HOW TO COMPLETE THIS TASK ::
What is needed here is an exact copy of all the records below.

Saved entries:
################
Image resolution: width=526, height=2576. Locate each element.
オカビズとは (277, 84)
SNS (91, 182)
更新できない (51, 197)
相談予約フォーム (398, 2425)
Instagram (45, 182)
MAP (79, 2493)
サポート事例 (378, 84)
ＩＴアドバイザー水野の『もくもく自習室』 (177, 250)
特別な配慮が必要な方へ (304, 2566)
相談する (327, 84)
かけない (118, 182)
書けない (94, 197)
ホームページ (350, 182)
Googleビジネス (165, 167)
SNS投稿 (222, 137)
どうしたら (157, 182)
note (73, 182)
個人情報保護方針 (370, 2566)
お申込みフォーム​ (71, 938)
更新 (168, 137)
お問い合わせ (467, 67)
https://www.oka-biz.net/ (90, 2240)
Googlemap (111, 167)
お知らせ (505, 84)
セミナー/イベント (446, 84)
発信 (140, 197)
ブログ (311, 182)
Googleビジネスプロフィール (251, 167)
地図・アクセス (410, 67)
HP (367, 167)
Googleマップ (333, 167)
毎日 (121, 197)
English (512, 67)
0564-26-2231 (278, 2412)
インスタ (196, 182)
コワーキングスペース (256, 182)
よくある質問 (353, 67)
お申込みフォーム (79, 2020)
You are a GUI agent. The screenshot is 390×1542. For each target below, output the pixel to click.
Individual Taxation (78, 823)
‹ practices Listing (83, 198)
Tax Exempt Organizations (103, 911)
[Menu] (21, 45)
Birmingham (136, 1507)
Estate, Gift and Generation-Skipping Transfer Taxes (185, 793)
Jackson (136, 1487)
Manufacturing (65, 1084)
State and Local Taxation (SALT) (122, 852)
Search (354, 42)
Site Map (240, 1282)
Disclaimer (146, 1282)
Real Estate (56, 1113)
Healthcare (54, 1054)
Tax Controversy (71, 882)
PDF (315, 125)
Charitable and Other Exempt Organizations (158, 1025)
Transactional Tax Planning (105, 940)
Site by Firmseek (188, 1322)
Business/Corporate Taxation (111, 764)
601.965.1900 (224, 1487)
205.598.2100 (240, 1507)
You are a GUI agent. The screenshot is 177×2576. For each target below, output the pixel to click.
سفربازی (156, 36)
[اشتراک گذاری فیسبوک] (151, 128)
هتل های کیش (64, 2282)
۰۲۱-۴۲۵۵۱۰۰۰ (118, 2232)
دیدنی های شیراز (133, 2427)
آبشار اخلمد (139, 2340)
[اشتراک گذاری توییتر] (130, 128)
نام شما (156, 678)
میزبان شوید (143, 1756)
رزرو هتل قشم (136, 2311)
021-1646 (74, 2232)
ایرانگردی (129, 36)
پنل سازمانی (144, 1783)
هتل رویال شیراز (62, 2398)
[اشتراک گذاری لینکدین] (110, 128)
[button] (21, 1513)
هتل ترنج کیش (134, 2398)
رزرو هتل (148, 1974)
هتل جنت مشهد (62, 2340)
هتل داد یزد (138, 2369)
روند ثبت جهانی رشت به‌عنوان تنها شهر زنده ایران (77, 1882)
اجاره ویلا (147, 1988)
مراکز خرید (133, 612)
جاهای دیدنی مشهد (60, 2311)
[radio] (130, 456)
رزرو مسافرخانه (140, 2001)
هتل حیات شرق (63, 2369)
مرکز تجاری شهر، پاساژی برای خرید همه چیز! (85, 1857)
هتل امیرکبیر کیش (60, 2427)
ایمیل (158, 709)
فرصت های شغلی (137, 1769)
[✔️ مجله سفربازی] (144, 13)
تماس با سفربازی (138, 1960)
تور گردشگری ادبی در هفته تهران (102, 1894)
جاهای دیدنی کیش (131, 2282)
################
TASK RESPONSE ::
Image resolution: width=526, height=2576. Locate each element.
オカビズとは (277, 84)
SNS (91, 182)
更新できない (51, 197)
相談予約フォーム (398, 2425)
Instagram (45, 182)
MAP (79, 2493)
サポート事例 (378, 84)
ＩＴアドバイザー水野の『もくもく自習室』 (177, 250)
特別な配慮が必要な方へ (304, 2566)
相談する (327, 84)
かけない (118, 182)
書けない (94, 197)
ホームページ (350, 182)
Googleビジネス (165, 167)
SNS投稿 (222, 137)
どうしたら (157, 182)
note (73, 182)
個人情報保護方針 (370, 2566)
お申込みフォーム​ (71, 938)
更新 (168, 137)
お問い合わせ (467, 67)
https://www.oka-biz.net/ (90, 2240)
Googlemap (111, 167)
お知らせ (505, 84)
セミナー/イベント (446, 84)
発信 (140, 197)
ブログ (311, 182)
Googleビジネスプロフィール (251, 167)
地図・アクセス (410, 67)
HP (367, 167)
Googleマップ (333, 167)
毎日 (121, 197)
English (512, 67)
0564-26-2231 (278, 2412)
インスタ (196, 182)
コワーキングスペース (256, 182)
よくある質問 (353, 67)
お申込みフォーム (79, 2020)
You are a GUI agent. The screenshot is 390×1542. For each target below, output the pixel to click.
Individual Taxation (78, 823)
‹ practices Listing (83, 198)
Tax Exempt Organizations (103, 911)
[Menu] (21, 45)
Birmingham (136, 1507)
Estate, Gift and Generation-Skipping Transfer Taxes (185, 793)
Jackson (136, 1487)
Manufacturing (65, 1084)
State and Local Taxation (SALT) (122, 852)
Search (354, 42)
Site Map (240, 1282)
Disclaimer (146, 1282)
Real Estate (56, 1113)
Healthcare (54, 1054)
Tax Controversy (71, 882)
PDF (315, 125)
Charitable and Other Exempt Organizations (158, 1025)
Transactional Tax Planning (105, 940)
Site by Firmseek (188, 1322)
Business/Corporate Taxation (111, 764)
601.965.1900 (224, 1487)
205.598.2100 (240, 1507)
You are a GUI agent. The screenshot is 177×2576. For each target below, output the pixel to click.
سفربازی (156, 36)
[اشتراک گذاری فیسبوک] (151, 128)
هتل های کیش (64, 2282)
۰۲۱-۴۲۵۵۱۰۰۰ (118, 2232)
دیدنی های شیراز (133, 2427)
آبشار اخلمد (139, 2340)
[اشتراک گذاری توییتر] (130, 128)
نام شما (156, 678)
میزبان شوید (143, 1756)
رزرو هتل قشم (136, 2311)
021-1646 (74, 2232)
ایرانگردی (129, 36)
پنل سازمانی (144, 1783)
هتل رویال شیراز (62, 2398)
[اشتراک گذاری لینکدین] (110, 128)
[button] (21, 1513)
هتل ترنج کیش (134, 2398)
رزرو هتل (148, 1974)
هتل جنت مشهد (62, 2340)
هتل داد یزد (138, 2369)
روند ثبت جهانی رشت به‌عنوان تنها شهر زنده ایران (77, 1882)
اجاره ویلا (147, 1988)
مراکز خرید (133, 612)
جاهای دیدنی مشهد (60, 2311)
[radio] (130, 456)
رزرو مسافرخانه (140, 2001)
هتل حیات شرق (63, 2369)
مرکز تجاری شهر، پاساژی برای خرید همه چیز! (85, 1857)
هتل امیرکبیر کیش (60, 2427)
ایمیل (158, 709)
فرصت های شغلی (137, 1769)
[✔️ مجله سفربازی] (144, 13)
تماس با سفربازی (138, 1960)
تور گردشگری ادبی در هفته تهران (102, 1894)
جاهای دیدنی کیش (131, 2282)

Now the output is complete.